(Item-finding records)
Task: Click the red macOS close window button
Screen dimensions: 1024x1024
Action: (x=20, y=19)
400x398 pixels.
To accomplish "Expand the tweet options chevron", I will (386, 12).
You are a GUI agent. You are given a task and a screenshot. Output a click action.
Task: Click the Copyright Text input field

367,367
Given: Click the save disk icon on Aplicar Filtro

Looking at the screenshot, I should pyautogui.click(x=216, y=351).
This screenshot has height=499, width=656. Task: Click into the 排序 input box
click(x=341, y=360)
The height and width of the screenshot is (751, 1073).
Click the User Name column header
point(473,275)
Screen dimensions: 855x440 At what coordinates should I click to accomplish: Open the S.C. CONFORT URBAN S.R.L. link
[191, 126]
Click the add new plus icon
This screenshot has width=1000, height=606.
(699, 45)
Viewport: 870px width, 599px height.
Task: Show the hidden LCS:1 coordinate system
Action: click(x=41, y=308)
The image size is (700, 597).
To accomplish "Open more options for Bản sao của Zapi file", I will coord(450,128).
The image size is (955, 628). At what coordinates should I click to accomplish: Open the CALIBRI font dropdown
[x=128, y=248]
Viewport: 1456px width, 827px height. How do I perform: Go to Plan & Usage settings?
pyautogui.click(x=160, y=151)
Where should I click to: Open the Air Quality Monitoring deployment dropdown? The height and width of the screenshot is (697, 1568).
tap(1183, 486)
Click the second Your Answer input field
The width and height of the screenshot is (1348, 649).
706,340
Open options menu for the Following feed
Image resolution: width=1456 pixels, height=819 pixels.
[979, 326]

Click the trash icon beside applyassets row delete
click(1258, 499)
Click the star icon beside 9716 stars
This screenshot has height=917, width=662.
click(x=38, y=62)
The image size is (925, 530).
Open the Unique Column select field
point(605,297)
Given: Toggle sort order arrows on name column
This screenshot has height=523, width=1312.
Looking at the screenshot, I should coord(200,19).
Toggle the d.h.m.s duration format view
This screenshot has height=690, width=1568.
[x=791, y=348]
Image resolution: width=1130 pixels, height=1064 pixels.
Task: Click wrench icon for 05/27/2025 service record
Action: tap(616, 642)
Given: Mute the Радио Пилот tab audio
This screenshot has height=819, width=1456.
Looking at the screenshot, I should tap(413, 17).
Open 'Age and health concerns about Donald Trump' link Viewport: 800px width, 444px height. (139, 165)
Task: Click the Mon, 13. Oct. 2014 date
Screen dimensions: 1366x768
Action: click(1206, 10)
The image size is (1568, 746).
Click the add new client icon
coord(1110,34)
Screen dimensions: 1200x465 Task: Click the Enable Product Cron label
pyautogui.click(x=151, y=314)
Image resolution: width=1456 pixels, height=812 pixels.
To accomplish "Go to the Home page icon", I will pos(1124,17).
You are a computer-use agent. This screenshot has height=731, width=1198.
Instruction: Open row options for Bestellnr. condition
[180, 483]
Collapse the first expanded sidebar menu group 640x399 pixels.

Problem requirements:
Duplicate the records from the line with "The image size is (955, 628)." up to and including the line with "Looking at the screenshot, I should coord(200,19).", keeping every character unchanged.

Full output:
The image size is (955, 628). At what coordinates should I click to accomplish: Open the CALIBRI font dropdown
[x=128, y=248]
Viewport: 1456px width, 827px height. How do I perform: Go to Plan & Usage settings?
pyautogui.click(x=160, y=151)
Where should I click to: Open the Air Quality Monitoring deployment dropdown? The height and width of the screenshot is (697, 1568).
tap(1183, 486)
Click the second Your Answer input field
The width and height of the screenshot is (1348, 649).
706,340
Open options menu for the Following feed
Image resolution: width=1456 pixels, height=819 pixels.
[979, 326]

Click the trash icon beside applyassets row delete
click(1258, 499)
Click the star icon beside 9716 stars
This screenshot has height=917, width=662.
click(x=38, y=62)
The image size is (925, 530).
Open the Unique Column select field
point(605,297)
Given: Toggle sort order arrows on name column
This screenshot has height=523, width=1312.
Looking at the screenshot, I should coord(200,19).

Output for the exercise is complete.